The coronavirus is affecting all aspects of legal life; the area of information law is not out of its reach. Data security concerns arise from the rapid introduction of wide scale working from home. The need to collect sensitive personal health data for public health purposes is clear, but the necessary protections on the processing of this data, particularly when coupled with new technology, are not as clear. Communications from Government and the NHS about our own heath are now widespread.
The ICO has issued guidance on data protection in the midst of this pandemic. The ICO guidance on data protection [insert link: https://ico.org.uk/about-the-ico/news-and-events/news-and-blogs/2020/03/covid-19-general-data-protection-advice-for-data-controllers/] That guidance provides:
- The Government, the NHS, and health professionals, can send public health messages using all forms of technology (including phone, text, or email). These are not marketing messages. They can also use technology to facilitate safe and speedy consultations and diagnosis
- Additional collection and sharing of personal data by public bodies may be required to protect against serious threats to public health.
- The statutory timescales for data protection compliance can not be extended. However, the ICO understands that staff, and expenditure, may currently be diverted from usual compliance work, and it won’t penalise organisations that need to adapt their approach during this extraordinary period.
- Data protection law is not a barrier to home-working, but the same types of security measures for homeworking that are used in the workplace environment need to be considered.
- Employees should be kept informed about COVID-19 cases in their organisation, though employers shouldn’t provide more information about individuals than is necessary. Similarly, where employers collect health data, they shouldn’t collect more data than they need, and they should that they implement appropriate safeguards.
- Where it is necessary for employers to share information with public authorities about specific employees, for public health purposes, then data protection law will not prevent this.
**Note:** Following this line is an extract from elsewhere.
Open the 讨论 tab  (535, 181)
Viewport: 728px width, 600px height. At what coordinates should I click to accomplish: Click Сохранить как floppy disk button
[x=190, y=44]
The ICO has also issued guidance on Freedom of Information available here [https://ico.org.uk/about-the-ico/news-and-events/news-and-blogs/2020/03/covid-19-general-data-protection-advice-for-data-controllers/] That guidance provides:
- The ICO recognises the unprecedented challenges public bodies currently face, and that resources may need to be diverted away from the usual compliance or information rights work.
- As with data protection, the ICO can not extend statutory timetables but will not be penalising public authorities for prioritising other areas or adapting their usual approach during this extra-ordinary period.
- To support public authorities, the ICO will be using its own communication channels to explain they may experience delays when making information rights requests during the pandemic.
The ICO guidance highlights that “it is a reasonable and pragmatic regulator, one that does not operation in isolation from matters of serious public concern.” That should provide some comfort to public officials working to steer a course in the current, fluid situation.
On 19th March 2020 the European Data Protection Board (EDPB) adopted a statement on the processing of personal data in the era of the coronavirus. The key points of interest to local authorities are:
- There is a wide range of potential basis for processing personal data in the context of an epidemic without relying on consent, including articles 6 and 9 GDPR.
- In the employment context, the processing of personal data may be necessary for compliance with a legal obligation (e.g. heath and safety at work) or the public interest.
- There are derogations to the processing of certain special categories of personal data, such as health data, where it is necessary for reasons of substantial public interest in the public health on the basis of Union or national law (Art.9.2.i) or where there is a need to protect the vital interests of the data subject (Art.9.2.c), as recital 46 explicitly refers to the control of an epidemic.
While the regulators have placed an emphasis on pragmatism, that assurance cannot be transported wholesale to the field of litigation. To the extent possible, local authorities should keep information rights well within their sites as they navigate their way through covid-19. For litigation and regulatory purposes, it will be important to keep a careful record of the basis for key decisions taken around data protection.